IP owners have provided a mixed response to government calls for tougher safety measures applying to new generic top-level domains (gTLDs).
The Governmental Advisory Committee (GAC) issued its advice in April, calling for two applications – .africa and .gcc – to be rejected and raising concerns about a number of others, including branded bids for .amazon and .patagonia.
In a wide-ranging communiqué, the GAC also recommended that six safeguards, including tougher enforcement penalties, be applied to all new gTLDs. Five more measures should specifically apply to certain gTLD categories, including IP-related strings such as .movie and .music, the GAC said.
The Internet Corporation for Assigned Names and Numbers (ICANN) opened a public comment period asking for reactions to the advice. Before the window closed on May 14, there was a rush of responses, some of which came from trademark and copyright owners.
The Motion Picture Association of America (MPAA), which represents major movie studios, responded through senior vice president Linda Kinney, who urged ICANN to adopt the GAC’s proposed safeguards – especially those applicable to all new gTLDs, which include periodic security checks.
These six safeguards are “critical for new gTLDs at higher risk of abuse, such as those targeted at industries that depend on copyright protection”, Kinney said.
She added: “MPAA member studios already experience consistently high levels of copyright infringement under the current regime, which is much more contained. Without appropriate protections, we are concerned that new gTLDs may develop into havens for piracy and copyright infringement.”

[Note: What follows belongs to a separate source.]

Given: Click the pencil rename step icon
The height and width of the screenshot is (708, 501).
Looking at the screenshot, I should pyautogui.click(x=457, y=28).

The MPAA believes that predictable, real and immediate consequences for copyright infringers would provide “teeth for enforcement actions to deter and punish violations”.
Kinney’s sentiments were echoed by Meredith Baker, senior vice president, government relations at the recently-merged mass media and telecoms company Comcast/NBC Universal, who said that ICANN should follow the GAC’s advice.
Baker said that while the GAC’s recommendations arrived late in the day, many of them “go to the very heart of the success and stability of the new gTLD programme”. Integrating them now – before the first new gTLDs go live – Baker said, “could decrease the likelihood of abuse”.
Speaking about the five proposed safeguards for specific gTLD categories, which include IP and professional services, Baker said that while there should be a reasoned debate about their definition, “it is more than reasonable that a definition be established, and that new gTLDs meeting that definition be subject to stricter requirements”.
Marques, an association of European brand owners, said it is important for governments to recognise that certain “target sectors face persistent intellectual property abuse”, according to Nick Wood, vice chair of the cyberspace team.
Wood said: “It is time for registry operators to self-regulate more responsibly and to take positive steps to combat abusive behaviours happening under their watch. Registry operators, as intermediaries, rightly enjoy broad safe harbours and immunities for third party conduct; we feel the time has come, however, for them to do more to retain this status.”
But Marques believes that the safeguards should be implemented only after “requisite ICANN community support” and that they should not delay the gTLD programme.
Wood said: “There will always be more safeguards that can be added, and if ICANN does not keep moving, we could find ourselves in this same spot next year, or the year after; for some, the safeguards will never be enough.”
If the GAC’s proposals cannot be introduced in the short term, Wood said, they should form the basis for policies that are enforced after the first gTLD round is completed.
“To introduce post hoc changes to applications and business models now risks the credibility of ICANN and the governments participating in its multi-stakeholder experiment,” Wood said. “ICANN’s commitment to the multi-stakeholder model hangs in the balance.”
In a strongly-worded statement, Wood said Marques is angry about the GAC’s worries over specific gTLD applications – including trademarked terms – which have been deemed potentially problematic.
“The GAC’s suggestion that certain applications should be re-considered turns individual governments into supra-national trademark arbiters, which sets a dangerous precedent. It amounts to individual governments holding a veto over applications, and creating new law through the auspices of ICANN. This plainly exceeds the intended powers of the GAC,” said Wood.
“It allows the sensitivities of individual governments with national or political interests to overturn legitimate global intellectual property rights,” he added.
Marques has called for ICANN to reject this part of the GAC’s advice, because approving it would undermine “ICANN’s credibility and erode global business confidence”.
It is unclear how ICANN will respond to the GAC advice. There is a strong presumption that ICANN follows the GAC’s recommendations if they follow a consensus decision – such as with .africa and .gcc. The GAC is expected to make a final decision about the viability of applications such as .amazon and .patagonia, which have not yet been subject to consensus decisions. A committee dedicated to new gTLDs will now assess the public comments, before deciding how ICANN should respond to government demands.